Aim:
Tally the lines in the listing that contain the string "link", and report only the number. Case counts.
— BEGIN Provided records —
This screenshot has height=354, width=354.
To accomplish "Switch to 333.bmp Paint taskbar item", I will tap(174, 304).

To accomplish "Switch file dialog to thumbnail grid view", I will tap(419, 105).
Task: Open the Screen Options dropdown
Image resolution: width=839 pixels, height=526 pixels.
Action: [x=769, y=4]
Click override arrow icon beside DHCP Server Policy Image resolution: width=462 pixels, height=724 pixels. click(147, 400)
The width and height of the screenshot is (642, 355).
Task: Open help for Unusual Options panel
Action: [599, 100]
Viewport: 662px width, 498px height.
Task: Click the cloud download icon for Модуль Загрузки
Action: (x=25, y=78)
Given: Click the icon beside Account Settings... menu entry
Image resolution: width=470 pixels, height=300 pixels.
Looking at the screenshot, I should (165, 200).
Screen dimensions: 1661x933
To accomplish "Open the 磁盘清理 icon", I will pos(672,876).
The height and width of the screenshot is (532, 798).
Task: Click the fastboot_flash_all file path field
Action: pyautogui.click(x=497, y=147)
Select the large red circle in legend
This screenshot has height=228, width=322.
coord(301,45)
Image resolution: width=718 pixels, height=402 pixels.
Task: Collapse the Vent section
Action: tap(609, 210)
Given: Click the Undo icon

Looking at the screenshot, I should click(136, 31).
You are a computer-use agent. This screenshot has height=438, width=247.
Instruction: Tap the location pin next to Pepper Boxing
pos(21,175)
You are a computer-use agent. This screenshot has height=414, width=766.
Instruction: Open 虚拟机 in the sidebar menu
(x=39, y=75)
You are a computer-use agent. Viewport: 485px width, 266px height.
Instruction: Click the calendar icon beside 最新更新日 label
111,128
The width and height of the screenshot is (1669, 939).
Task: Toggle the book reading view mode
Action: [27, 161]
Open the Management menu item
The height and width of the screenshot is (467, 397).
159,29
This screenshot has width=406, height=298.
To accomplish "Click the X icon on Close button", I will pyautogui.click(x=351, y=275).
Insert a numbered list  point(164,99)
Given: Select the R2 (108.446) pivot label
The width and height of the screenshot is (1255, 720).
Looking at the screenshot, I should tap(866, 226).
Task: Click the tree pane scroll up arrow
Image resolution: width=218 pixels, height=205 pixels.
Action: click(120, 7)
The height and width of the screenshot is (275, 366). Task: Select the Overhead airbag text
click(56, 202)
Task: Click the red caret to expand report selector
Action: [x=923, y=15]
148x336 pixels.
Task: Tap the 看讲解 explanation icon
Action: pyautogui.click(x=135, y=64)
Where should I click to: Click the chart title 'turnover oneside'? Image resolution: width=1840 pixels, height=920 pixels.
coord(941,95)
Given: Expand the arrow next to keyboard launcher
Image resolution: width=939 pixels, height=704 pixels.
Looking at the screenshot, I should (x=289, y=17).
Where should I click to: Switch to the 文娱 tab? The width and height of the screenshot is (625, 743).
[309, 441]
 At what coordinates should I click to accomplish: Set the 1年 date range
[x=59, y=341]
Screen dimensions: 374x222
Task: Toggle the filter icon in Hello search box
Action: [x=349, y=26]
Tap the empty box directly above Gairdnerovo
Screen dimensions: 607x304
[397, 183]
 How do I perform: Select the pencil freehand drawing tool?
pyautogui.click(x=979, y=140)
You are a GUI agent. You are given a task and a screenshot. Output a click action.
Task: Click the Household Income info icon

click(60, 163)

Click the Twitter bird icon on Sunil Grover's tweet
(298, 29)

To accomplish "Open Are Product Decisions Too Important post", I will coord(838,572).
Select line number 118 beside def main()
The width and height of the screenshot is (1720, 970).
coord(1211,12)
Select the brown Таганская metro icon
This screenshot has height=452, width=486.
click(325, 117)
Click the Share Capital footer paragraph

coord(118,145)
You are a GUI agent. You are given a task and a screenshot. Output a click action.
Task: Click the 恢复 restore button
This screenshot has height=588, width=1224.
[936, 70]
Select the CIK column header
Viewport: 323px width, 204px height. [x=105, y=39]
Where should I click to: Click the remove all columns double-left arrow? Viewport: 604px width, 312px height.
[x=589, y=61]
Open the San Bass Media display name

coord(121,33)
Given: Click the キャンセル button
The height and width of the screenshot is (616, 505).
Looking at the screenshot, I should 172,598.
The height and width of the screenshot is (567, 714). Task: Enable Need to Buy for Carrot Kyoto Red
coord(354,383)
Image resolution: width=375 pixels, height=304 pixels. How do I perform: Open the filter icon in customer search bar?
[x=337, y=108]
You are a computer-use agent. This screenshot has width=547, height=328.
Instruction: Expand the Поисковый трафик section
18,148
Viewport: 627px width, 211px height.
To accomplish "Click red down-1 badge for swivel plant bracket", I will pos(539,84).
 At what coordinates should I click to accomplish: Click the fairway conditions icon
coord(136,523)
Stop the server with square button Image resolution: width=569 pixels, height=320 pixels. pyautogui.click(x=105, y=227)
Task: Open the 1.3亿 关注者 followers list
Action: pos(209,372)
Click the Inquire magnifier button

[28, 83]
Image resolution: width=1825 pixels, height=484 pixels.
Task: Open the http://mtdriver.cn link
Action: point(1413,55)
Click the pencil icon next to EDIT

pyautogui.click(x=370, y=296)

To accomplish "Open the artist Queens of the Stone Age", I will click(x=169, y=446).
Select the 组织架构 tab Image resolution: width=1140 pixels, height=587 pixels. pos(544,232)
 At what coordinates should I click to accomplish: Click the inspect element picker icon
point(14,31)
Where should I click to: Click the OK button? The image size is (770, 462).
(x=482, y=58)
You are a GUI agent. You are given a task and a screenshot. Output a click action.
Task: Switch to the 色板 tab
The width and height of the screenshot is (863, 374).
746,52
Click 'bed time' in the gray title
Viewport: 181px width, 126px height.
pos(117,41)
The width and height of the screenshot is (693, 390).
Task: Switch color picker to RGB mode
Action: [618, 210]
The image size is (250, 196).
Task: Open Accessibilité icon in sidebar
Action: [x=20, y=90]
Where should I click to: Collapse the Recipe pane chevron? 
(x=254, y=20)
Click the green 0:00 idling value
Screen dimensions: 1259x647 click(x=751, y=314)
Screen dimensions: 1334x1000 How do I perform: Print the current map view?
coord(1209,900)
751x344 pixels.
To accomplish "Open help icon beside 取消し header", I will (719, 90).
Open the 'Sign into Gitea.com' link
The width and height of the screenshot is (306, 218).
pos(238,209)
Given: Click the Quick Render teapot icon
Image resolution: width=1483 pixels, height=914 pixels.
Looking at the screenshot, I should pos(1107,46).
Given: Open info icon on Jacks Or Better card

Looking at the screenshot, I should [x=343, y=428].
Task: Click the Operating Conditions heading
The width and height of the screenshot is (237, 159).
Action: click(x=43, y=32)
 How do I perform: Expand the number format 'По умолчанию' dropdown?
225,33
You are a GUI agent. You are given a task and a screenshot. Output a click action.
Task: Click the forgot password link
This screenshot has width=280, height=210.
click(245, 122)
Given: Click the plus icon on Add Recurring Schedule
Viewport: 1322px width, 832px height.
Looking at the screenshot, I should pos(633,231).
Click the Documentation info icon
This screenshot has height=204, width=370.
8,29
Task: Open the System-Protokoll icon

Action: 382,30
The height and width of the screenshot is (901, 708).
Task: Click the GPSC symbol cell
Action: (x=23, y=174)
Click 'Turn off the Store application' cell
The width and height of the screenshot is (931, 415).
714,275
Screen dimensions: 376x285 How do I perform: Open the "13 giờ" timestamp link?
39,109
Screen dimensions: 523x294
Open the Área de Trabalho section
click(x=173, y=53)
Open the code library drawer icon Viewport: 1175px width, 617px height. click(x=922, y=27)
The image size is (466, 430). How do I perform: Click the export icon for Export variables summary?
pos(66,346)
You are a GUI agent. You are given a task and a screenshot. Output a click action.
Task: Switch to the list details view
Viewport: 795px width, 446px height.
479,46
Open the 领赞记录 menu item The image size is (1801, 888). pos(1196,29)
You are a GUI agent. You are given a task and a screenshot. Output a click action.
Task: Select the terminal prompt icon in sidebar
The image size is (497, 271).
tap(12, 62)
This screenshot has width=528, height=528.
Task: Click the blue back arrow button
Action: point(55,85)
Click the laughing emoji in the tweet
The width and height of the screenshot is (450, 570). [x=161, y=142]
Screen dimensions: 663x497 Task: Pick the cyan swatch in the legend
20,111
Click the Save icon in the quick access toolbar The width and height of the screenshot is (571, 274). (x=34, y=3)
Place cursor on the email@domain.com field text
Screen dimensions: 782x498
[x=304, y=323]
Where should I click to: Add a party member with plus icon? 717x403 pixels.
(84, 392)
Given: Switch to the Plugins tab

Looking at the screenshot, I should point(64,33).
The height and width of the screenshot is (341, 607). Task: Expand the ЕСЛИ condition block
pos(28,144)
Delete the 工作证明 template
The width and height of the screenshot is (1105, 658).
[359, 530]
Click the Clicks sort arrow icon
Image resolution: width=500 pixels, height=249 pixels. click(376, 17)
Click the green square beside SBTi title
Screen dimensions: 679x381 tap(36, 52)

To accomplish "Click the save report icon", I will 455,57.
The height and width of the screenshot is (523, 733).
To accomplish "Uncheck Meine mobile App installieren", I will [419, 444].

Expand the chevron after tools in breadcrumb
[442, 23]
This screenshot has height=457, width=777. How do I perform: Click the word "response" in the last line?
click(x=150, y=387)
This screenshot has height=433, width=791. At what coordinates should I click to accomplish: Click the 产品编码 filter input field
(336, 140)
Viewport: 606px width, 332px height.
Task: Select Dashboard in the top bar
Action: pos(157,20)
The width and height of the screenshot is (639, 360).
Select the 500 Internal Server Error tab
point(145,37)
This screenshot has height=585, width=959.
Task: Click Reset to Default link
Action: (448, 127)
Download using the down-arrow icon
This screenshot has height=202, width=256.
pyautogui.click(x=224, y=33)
— END Provided records —
Written response:
5